# Tr100 help?



## sup2jzgte (Oct 7, 2006)

Hey I need some help because I just fried my USB card reader.  I just got the following case and PSU http://www.newegg.com/Product/Product.asp?Item=N82E16811190080


well I took my Compaq 4410US motherboard which is a TR100 and put it in there.  Well Everything was fine until I plugged in my USB card reader into the front USB ports.  The minute I did I heard pop and smoke coming from the Reader.  I'm not sure what happened, but I have a good feeling that I hooked it up wrong but the case nor the mother board has any info on what pin is what.  anyone have any ideas?  I contacted HP support, but they are useless.


----------



## ADE (Oct 7, 2006)

man that got to suck....I remember one time I switched the red switch on the back of my PSU and then the computer caught on fire!......I flipped the emergency shut off on the back.....never do that again........


----------



## sup2jzgte (Oct 7, 2006)

ADE said:


> man that got to suck....I remember one time I switched the red switch on the back of my PSU and then the computer caught on fire!......I flipped the emergency shut off on the back.....never do that again........



HA HA OUCH!!! That was MUCH worse that me, I mean the memory reader is $80, but I got it for free.  I'm just afraid to plug anything else into it.


----------



## ADE (Oct 7, 2006)

> **Problem 1**: In the forum thread about the fried USB card reader, why does the first poster say ADE's mishap was much worse than his own?
> **Problem 2**: Reproduce the forum thread from "well I took" to "they are useless.".

> **Listed entries**:
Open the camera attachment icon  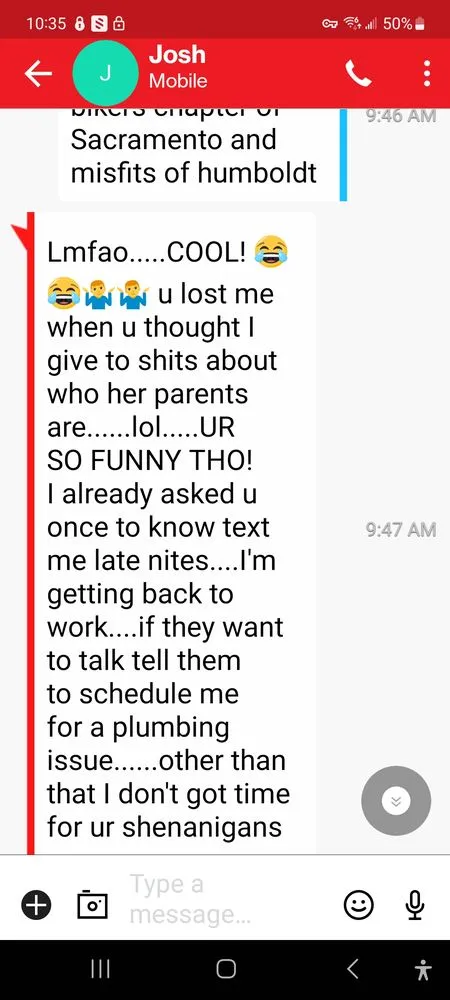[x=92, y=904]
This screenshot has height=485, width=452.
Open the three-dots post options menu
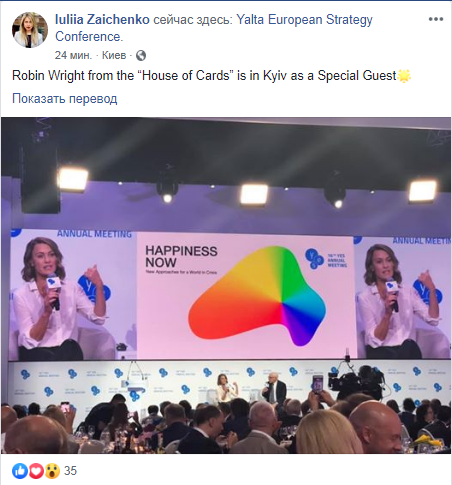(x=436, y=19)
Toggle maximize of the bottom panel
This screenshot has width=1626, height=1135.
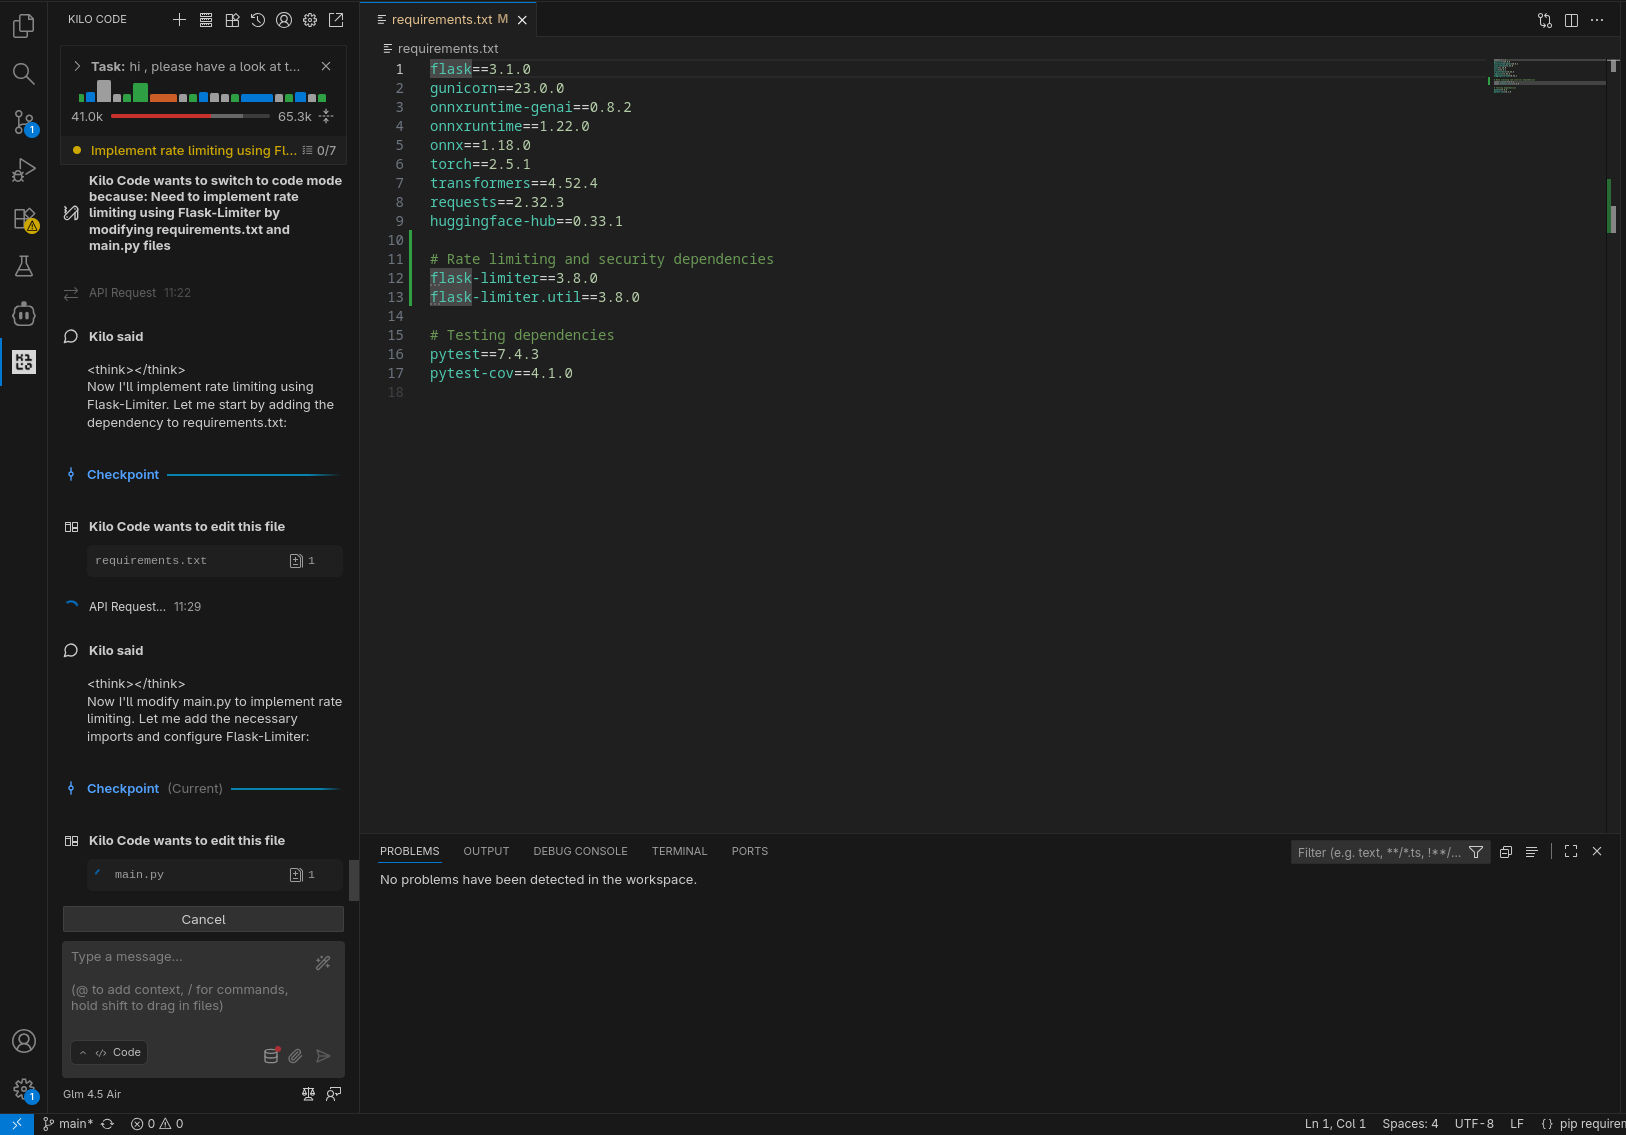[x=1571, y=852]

> **Written response 1**: ADE's computer caught on fire. The poster's own loss was only the memory reader, which costs $80 but which he got for free.

> **Written response 2**:
well I took my Compaq 4410US motherboard which is a TR100 and put it in there.  Well Everything was fine until I plugged in my USB card reader into the front USB ports.  The minute I did I heard pop and smoke coming from the Reader.  I'm not sure what happened, but I have a good feeling that I hooked it up wrong but the case nor the mother board has any info on what pin is what.  anyone have any ideas?  I contacted HP support, but they are useless.